(Dataset records)
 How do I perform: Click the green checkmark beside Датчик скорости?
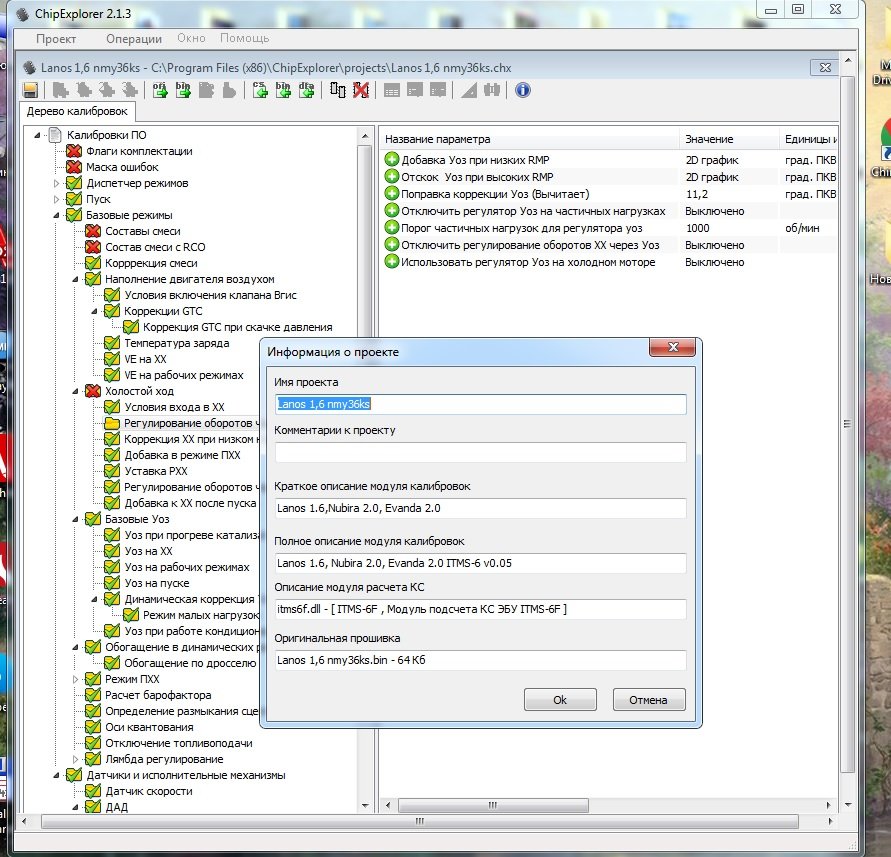click(x=93, y=791)
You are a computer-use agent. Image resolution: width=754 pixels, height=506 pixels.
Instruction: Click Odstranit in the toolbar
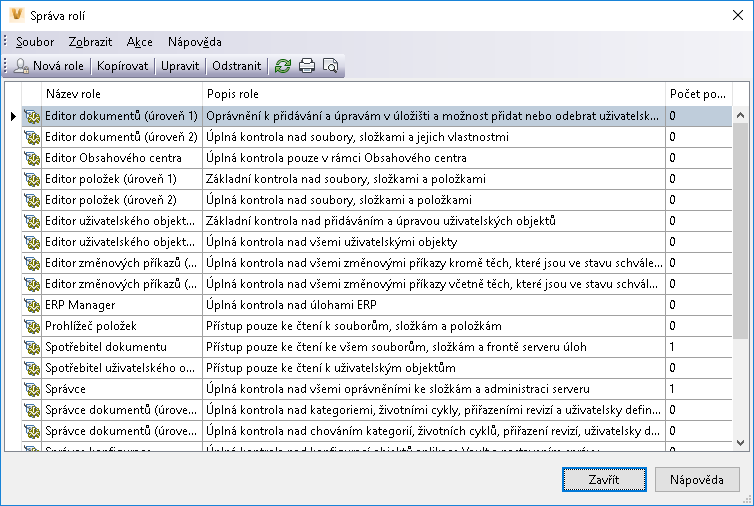click(237, 66)
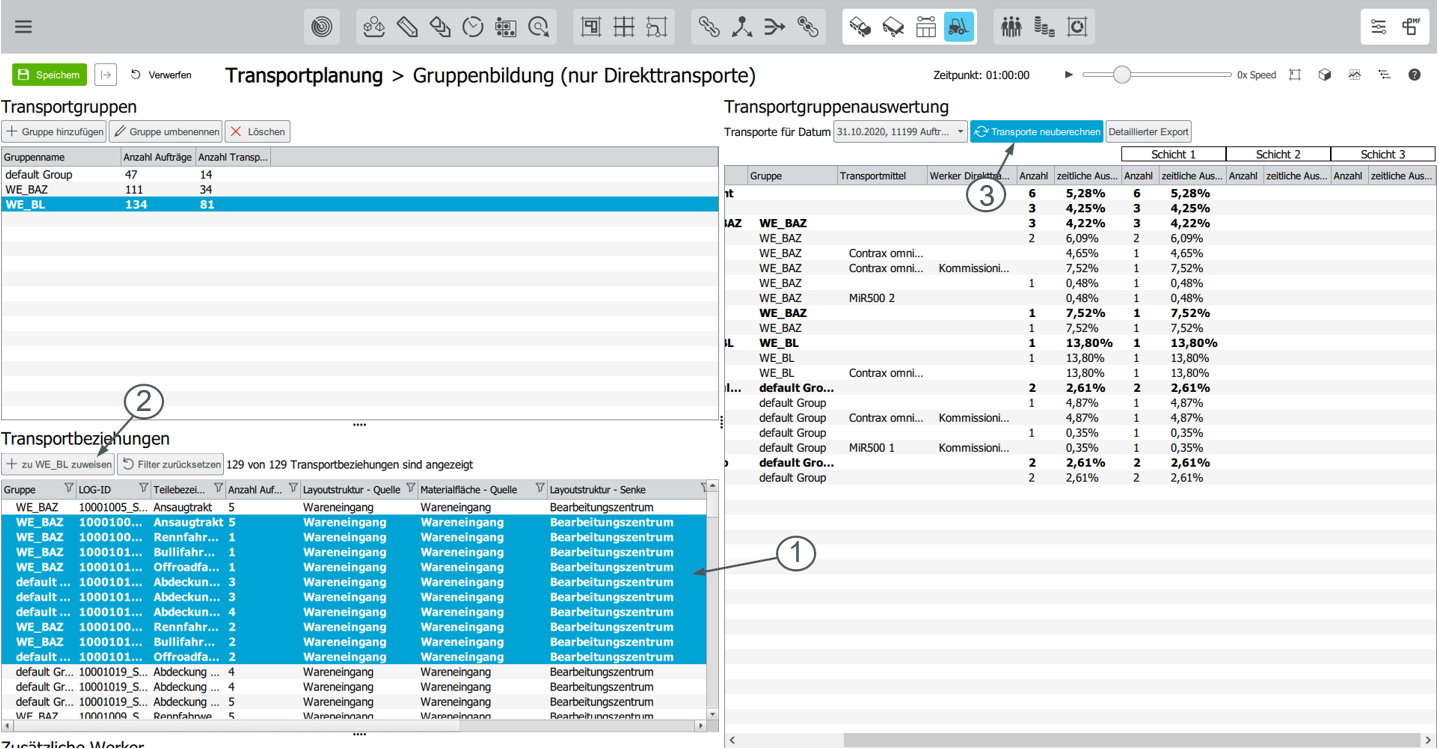Click the speed slider handle
Viewport: 1439px width, 749px height.
pyautogui.click(x=1122, y=75)
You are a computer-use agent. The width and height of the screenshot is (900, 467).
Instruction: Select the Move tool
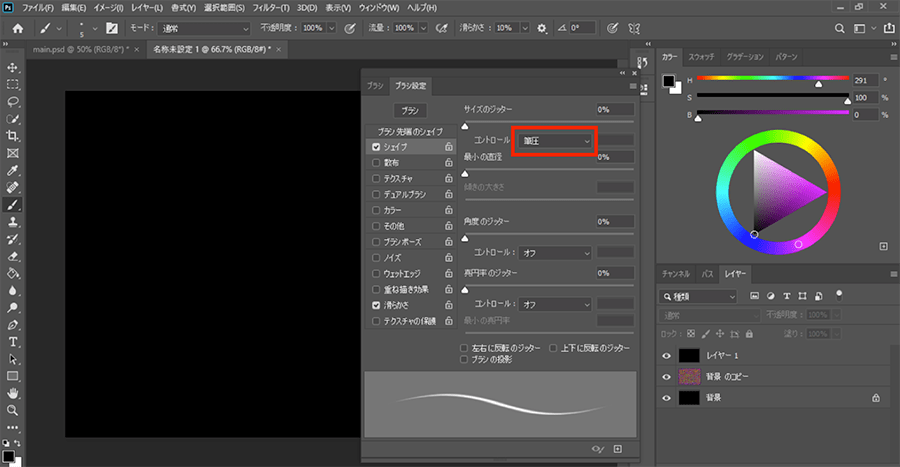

→ Problem requirements
For each line above that holds the string "computer", provide a copy of that line.

→ Answer box
You are a computer-use agent. Image resolution: width=754 pixels, height=506 pixels.
You are a computer-use agent. The width and height of the screenshot is (900, 467).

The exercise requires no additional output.